§ **Required work**: Return the lines below in which the string "Select" occurs.

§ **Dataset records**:
- - - -
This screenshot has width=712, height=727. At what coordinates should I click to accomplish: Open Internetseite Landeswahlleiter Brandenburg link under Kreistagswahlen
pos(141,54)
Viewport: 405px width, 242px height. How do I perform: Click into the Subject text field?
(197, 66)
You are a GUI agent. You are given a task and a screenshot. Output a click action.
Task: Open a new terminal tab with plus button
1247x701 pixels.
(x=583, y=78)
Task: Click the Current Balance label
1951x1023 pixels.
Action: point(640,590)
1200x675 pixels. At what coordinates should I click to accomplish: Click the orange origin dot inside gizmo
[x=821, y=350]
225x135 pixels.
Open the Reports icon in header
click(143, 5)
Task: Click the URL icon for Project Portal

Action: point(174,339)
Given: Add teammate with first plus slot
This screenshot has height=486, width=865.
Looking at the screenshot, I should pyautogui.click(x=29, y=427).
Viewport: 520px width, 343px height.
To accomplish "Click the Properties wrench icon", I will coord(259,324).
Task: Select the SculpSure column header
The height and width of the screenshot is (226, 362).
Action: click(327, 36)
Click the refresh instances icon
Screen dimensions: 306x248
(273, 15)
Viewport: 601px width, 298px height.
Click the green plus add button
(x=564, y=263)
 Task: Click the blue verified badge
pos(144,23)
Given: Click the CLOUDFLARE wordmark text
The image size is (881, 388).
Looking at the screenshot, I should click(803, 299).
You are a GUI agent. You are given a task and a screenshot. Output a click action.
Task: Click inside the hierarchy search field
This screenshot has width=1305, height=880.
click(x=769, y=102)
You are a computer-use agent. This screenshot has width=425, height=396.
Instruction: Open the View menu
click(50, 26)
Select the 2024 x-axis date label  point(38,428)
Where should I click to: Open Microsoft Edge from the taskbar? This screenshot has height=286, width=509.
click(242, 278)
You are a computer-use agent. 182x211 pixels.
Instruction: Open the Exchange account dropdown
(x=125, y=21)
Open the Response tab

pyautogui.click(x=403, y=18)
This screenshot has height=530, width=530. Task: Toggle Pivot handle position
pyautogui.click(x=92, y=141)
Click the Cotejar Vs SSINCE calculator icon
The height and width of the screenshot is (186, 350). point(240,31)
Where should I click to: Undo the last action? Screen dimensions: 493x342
- - - -
§ **Answer to this exercise**:
Task: Select the SculpSure column header
Select the 2024 x-axis date label  point(38,428)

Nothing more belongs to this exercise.